During my work with Grails project using Spock test in IntelliJ IDEA I've encountered this error:

java.lang.IllegalStateException: No thread-bound request found: Are you referring to request attributes outside of an actual web request, or processing a request outside of the originally receiving thread? If you are actually operating within a web request and still receive this message, your code is probably running outside of DispatcherServlet/DispatcherPortlet: In this case, use RequestContextListener or RequestContextFilter to expose the current request.
at org.springframework.web.context.request.RequestContextHolder.currentRequestAttributes(RequestContextHolder.java:131)
at org.codehaus.groovy.grails.plugins.web.api.CommonWebApi.currentRequestAttributes(CommonWebApi.java:205)
at org.codehaus.groovy.grails.plugins.web.api.CommonWebApi.getParams(CommonWebApi.java:65)
... // and few more lines of stacktrace ;)
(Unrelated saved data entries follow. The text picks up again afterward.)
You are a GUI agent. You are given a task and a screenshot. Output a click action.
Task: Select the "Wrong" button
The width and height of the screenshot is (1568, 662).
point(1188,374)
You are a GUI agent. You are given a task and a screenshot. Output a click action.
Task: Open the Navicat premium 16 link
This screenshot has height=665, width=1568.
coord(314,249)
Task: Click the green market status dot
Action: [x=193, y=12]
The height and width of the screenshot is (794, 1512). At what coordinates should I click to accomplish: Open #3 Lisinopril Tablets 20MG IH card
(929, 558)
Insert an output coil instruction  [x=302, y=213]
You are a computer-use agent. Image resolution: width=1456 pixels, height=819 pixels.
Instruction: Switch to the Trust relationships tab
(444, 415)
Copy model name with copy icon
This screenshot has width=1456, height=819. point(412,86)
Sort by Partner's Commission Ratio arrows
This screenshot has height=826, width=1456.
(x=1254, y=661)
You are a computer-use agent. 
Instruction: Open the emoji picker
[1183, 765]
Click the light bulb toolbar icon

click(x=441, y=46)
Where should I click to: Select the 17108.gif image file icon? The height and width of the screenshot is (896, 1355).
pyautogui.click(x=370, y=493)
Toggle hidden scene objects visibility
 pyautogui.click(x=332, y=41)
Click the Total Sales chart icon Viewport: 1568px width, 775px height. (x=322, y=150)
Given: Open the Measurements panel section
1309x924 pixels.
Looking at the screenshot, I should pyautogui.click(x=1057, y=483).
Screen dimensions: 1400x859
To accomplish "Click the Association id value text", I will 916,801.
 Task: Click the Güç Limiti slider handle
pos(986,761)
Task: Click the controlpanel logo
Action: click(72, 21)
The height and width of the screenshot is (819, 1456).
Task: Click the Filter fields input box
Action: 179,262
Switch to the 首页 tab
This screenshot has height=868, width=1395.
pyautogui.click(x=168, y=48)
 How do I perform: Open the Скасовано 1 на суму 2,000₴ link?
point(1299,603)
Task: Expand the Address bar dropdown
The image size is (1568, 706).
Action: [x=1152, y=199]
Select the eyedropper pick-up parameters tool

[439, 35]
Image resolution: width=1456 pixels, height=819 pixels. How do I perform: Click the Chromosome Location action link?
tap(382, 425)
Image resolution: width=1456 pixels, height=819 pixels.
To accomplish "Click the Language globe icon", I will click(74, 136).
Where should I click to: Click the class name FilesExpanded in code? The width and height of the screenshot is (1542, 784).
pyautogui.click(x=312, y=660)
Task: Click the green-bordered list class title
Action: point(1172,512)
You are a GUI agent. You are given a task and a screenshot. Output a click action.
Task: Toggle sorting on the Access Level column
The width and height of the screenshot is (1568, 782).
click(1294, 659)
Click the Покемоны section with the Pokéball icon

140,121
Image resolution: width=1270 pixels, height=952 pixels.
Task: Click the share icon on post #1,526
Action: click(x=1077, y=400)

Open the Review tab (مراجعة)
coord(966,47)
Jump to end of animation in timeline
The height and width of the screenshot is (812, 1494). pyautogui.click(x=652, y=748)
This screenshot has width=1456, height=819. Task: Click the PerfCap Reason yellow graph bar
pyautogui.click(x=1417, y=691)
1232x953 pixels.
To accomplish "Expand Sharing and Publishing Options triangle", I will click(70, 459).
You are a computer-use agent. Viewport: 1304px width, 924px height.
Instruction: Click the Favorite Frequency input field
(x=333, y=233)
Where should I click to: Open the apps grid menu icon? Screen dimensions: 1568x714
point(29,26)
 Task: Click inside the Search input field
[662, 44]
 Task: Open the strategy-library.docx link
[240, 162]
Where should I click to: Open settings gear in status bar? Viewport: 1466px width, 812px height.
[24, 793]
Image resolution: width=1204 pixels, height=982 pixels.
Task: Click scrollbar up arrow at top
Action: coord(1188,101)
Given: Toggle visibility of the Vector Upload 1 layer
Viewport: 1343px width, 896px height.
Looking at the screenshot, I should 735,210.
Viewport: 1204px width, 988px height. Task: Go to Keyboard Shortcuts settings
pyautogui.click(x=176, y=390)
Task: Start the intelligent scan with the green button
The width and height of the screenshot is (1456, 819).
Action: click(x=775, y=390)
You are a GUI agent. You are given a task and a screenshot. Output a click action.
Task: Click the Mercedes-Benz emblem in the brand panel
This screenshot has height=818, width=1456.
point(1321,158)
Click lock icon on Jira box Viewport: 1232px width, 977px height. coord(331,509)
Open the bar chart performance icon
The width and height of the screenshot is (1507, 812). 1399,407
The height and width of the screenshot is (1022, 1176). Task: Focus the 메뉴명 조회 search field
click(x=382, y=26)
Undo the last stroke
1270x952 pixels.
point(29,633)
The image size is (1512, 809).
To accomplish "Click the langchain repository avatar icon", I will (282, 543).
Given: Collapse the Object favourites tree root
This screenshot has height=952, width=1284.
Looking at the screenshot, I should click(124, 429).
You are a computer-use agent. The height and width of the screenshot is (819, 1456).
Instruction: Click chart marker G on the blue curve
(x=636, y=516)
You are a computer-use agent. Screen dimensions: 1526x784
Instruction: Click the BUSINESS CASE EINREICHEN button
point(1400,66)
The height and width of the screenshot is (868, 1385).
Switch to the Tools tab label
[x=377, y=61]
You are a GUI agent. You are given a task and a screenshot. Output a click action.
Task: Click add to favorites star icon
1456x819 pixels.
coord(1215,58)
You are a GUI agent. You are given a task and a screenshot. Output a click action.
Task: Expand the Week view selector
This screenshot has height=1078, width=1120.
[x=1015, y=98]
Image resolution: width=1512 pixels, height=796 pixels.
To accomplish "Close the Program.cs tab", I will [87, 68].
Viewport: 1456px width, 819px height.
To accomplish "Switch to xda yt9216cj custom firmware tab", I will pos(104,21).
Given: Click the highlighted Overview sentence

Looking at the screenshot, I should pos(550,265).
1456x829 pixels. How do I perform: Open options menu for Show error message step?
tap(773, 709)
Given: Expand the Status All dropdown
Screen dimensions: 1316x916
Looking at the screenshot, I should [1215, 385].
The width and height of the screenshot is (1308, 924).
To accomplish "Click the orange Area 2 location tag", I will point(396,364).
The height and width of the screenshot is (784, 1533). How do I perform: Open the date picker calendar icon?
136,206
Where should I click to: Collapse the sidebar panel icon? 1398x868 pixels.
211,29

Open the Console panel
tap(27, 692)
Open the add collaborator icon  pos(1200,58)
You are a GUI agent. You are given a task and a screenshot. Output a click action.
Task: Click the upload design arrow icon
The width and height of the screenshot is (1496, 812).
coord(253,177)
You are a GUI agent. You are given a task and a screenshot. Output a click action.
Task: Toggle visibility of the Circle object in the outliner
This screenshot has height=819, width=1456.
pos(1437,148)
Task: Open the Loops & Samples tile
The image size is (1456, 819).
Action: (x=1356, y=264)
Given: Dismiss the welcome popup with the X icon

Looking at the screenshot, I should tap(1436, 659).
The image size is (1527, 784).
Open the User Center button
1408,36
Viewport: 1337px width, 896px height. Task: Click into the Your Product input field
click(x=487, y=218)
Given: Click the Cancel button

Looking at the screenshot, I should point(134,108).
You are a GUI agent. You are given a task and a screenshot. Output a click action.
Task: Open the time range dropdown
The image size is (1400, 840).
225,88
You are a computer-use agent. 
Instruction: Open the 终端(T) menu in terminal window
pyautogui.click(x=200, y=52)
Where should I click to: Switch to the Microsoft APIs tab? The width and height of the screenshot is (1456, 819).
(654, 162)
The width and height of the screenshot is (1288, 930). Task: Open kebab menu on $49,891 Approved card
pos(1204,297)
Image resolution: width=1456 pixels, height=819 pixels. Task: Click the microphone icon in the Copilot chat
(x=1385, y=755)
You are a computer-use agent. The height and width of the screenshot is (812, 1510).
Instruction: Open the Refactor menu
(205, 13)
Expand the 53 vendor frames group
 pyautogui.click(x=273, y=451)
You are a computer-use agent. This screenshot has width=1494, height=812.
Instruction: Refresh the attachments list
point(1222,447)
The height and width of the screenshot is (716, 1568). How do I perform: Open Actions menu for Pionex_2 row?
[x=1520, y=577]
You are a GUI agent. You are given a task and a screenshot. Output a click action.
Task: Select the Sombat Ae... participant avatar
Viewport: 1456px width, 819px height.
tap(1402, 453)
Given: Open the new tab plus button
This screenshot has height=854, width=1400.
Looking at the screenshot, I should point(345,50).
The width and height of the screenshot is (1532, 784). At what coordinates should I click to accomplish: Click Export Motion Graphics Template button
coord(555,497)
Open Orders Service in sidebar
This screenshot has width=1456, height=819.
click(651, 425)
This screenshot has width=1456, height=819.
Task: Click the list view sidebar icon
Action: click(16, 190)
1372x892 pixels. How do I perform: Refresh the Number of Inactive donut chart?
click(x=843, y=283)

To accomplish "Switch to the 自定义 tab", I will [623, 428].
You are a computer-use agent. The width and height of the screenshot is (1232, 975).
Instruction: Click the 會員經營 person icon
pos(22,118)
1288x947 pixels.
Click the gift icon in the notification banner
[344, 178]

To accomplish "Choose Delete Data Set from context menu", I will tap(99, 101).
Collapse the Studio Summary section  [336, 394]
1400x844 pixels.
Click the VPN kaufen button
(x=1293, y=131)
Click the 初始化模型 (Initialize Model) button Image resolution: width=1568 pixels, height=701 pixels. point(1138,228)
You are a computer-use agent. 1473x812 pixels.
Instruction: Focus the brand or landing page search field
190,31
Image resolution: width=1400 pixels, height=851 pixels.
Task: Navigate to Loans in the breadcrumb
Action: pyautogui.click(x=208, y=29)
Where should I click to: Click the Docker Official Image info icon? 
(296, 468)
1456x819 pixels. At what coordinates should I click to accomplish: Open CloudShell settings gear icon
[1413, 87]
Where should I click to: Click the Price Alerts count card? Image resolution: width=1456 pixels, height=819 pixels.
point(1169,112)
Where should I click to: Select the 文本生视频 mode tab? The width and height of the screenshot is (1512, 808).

It occurred when I tried to debug one of test from IDEA level. What is interesting, this error does not happen when I'm running all test using grails test-app for instance.

So what was the issue? With little of reading and tip from Tomek Kalkosiński (http://refaktor.blogspot.com/) it turned out that our test was missing @TestFor annotation and adding it solved all problems.

This annotation, according to Grails docs (link), indicates Spock what class is being tested and implicitly creates field with given type in test class. It is somehow strange as problematic test had explicitly and "manually" created field with proper controller type. Maybe there is a problem with mocking servlet requests?